## [Short task]
Repeat the items below without any change, from the line with "Like lasisielenu's comment heart" up to and including the line with "Action: point(211,68)".
--- START Material for the task ---
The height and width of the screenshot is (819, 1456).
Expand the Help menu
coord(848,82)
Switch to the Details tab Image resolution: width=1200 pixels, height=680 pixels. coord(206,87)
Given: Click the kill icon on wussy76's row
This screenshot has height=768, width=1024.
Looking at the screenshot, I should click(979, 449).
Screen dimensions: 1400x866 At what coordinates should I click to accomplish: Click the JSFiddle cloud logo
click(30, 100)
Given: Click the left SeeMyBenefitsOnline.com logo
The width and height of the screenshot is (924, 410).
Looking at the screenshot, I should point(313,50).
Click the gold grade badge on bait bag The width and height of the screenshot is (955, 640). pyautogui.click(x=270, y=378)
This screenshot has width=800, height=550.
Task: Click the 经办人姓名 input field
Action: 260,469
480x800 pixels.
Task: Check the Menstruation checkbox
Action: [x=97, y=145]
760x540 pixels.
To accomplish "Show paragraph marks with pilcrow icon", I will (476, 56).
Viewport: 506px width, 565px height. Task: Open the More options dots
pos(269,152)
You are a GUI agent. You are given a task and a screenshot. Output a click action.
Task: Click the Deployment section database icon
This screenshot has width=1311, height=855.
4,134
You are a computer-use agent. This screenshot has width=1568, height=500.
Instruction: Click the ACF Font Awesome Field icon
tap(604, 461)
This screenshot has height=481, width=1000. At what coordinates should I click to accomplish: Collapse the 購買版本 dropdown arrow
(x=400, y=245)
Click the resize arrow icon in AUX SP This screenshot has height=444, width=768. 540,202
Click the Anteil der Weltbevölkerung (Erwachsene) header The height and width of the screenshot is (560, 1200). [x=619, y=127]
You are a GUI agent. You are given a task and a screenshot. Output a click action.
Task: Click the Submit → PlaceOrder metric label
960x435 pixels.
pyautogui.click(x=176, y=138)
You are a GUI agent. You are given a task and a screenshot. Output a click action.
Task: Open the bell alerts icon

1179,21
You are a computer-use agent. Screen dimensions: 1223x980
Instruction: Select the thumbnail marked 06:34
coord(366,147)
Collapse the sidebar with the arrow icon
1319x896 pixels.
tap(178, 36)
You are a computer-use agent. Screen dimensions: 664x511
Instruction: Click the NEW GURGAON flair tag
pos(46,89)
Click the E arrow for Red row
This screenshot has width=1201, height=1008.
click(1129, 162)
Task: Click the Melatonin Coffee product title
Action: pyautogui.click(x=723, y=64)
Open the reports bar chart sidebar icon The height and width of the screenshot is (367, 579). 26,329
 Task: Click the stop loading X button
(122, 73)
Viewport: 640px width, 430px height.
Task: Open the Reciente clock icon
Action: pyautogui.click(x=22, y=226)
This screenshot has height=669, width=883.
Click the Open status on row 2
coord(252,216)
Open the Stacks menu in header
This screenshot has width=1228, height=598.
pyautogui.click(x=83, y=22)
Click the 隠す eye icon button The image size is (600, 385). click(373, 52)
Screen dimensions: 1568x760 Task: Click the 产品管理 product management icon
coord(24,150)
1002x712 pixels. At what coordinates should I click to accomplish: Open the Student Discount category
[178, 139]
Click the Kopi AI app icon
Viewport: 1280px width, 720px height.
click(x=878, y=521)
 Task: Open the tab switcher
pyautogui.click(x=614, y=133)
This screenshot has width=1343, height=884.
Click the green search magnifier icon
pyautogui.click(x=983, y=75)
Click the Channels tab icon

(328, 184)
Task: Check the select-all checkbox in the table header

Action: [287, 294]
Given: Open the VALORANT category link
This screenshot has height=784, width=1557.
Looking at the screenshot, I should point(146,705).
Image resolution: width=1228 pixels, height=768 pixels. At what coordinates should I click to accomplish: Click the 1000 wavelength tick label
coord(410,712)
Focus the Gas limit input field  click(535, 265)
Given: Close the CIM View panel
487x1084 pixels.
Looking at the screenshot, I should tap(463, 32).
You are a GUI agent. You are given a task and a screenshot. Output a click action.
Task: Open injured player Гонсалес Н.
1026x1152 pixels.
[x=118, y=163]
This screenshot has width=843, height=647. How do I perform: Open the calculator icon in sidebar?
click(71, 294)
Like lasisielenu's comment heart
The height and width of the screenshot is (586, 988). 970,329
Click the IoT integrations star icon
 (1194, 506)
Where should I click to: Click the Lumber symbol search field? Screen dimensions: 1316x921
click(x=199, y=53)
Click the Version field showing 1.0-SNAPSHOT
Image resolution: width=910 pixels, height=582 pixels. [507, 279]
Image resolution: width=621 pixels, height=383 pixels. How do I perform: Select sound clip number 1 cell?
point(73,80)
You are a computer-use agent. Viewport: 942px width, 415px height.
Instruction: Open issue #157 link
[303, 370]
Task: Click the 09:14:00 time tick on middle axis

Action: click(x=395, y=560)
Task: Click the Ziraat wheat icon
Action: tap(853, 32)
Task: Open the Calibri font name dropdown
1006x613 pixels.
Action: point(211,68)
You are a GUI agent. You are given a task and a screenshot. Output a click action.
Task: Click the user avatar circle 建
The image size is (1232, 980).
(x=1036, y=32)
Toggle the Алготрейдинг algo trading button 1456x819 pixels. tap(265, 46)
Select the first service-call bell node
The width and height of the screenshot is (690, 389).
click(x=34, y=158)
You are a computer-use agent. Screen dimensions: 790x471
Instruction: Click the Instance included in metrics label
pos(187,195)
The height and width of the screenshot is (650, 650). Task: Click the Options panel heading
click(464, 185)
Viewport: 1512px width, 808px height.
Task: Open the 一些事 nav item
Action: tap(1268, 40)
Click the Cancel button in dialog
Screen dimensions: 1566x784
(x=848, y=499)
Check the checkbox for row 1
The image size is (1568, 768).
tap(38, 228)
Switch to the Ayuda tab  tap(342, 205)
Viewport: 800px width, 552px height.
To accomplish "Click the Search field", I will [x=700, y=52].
--- END Material for the task ---
## [Written answer]
Like lasisielenu's comment heart
The height and width of the screenshot is (586, 988). 970,329
Click the IoT integrations star icon
 (1194, 506)
Where should I click to: Click the Lumber symbol search field? Screen dimensions: 1316x921
click(x=199, y=53)
Click the Version field showing 1.0-SNAPSHOT
Image resolution: width=910 pixels, height=582 pixels. [507, 279]
Image resolution: width=621 pixels, height=383 pixels. How do I perform: Select sound clip number 1 cell?
point(73,80)
You are a computer-use agent. Viewport: 942px width, 415px height.
Instruction: Open issue #157 link
[303, 370]
Task: Click the 09:14:00 time tick on middle axis

Action: click(x=395, y=560)
Task: Click the Ziraat wheat icon
Action: tap(853, 32)
Task: Open the Calibri font name dropdown
1006x613 pixels.
Action: point(211,68)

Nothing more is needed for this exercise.